> EXERCISE INSTRUCTIONS
Write down exactly the lines from the one below that has "Viewport: 1326px width, 674px" to the end of the data, both ends included; the pictures should not appear in your copy.

[SUPPLIED ENTRIES Boundary: Start]

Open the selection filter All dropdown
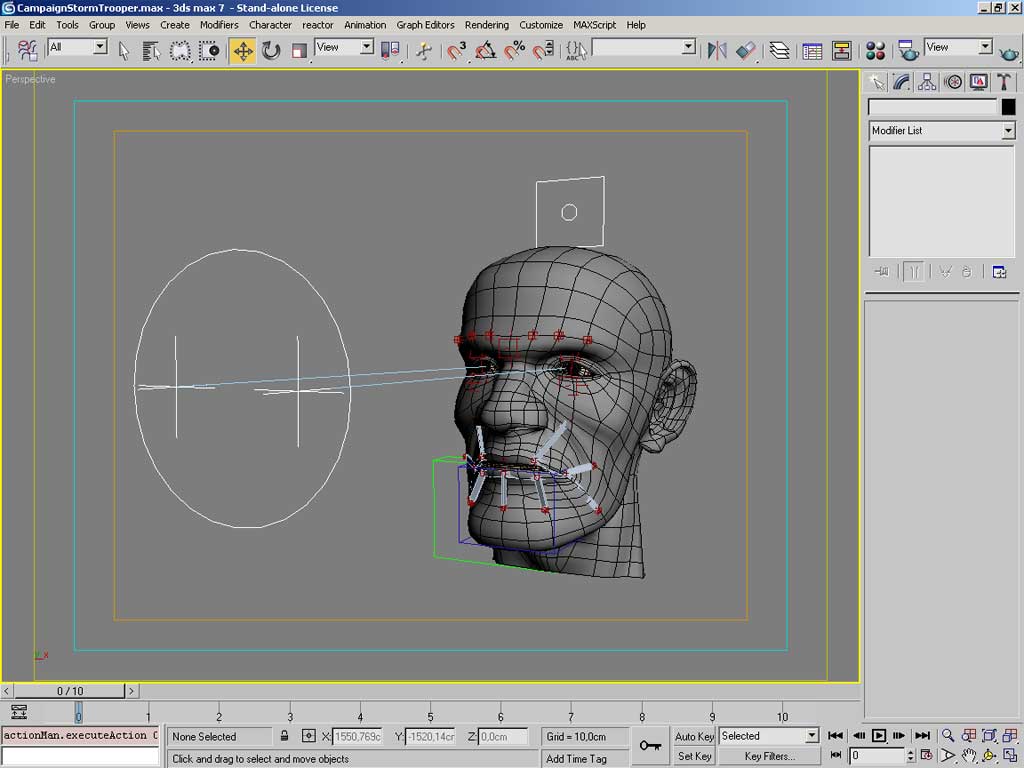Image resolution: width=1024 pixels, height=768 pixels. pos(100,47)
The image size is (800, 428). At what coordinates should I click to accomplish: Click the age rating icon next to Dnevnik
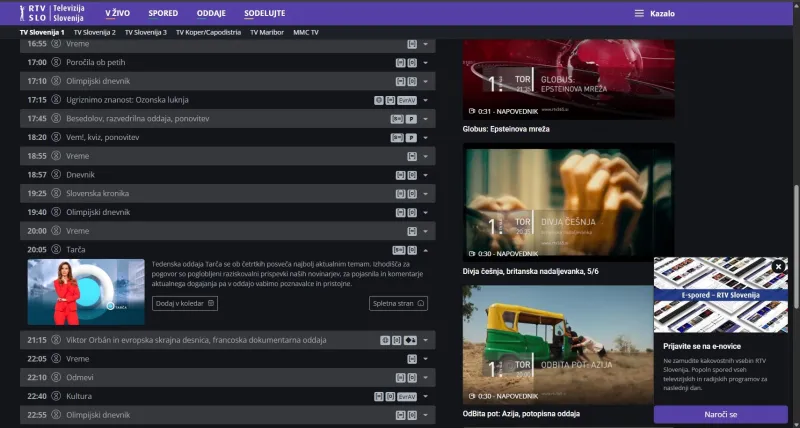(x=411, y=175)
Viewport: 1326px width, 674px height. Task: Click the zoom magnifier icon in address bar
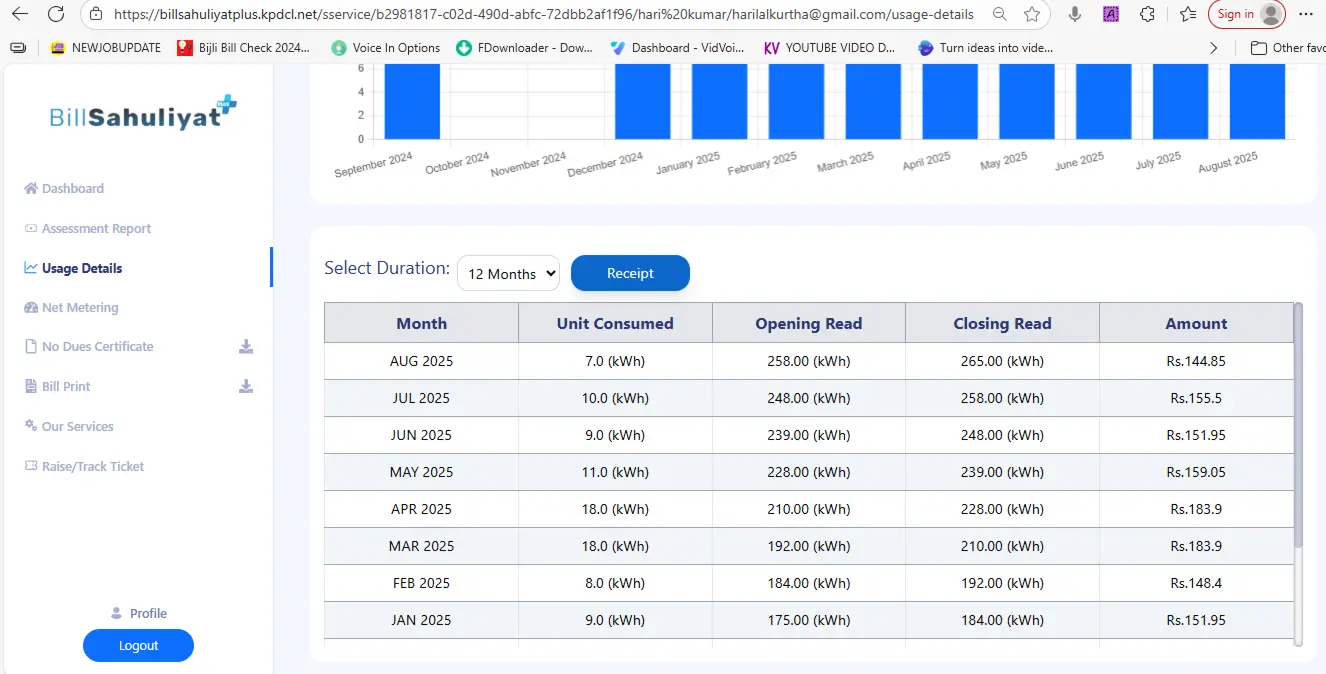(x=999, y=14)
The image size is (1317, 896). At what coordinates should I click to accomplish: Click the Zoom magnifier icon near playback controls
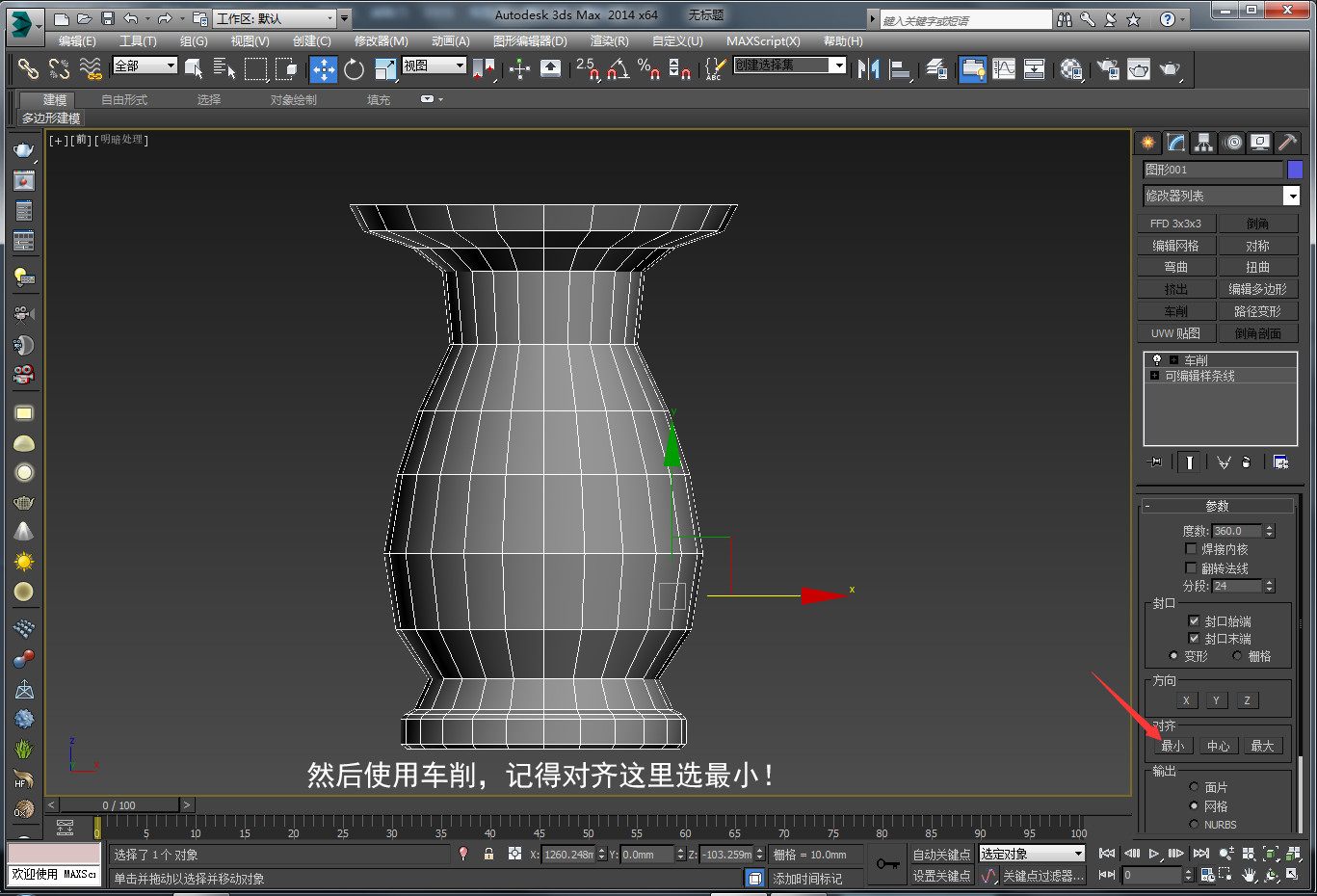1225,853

[SUPPLIED ENTRIES Boundary: End]

> ANSWER FOR THIS EXERCISE
Viewport: 1326px width, 674px height. Task: Click the zoom magnifier icon in address bar
(x=999, y=14)
The image size is (1317, 896). At what coordinates should I click to accomplish: Click the Zoom magnifier icon near playback controls
1225,853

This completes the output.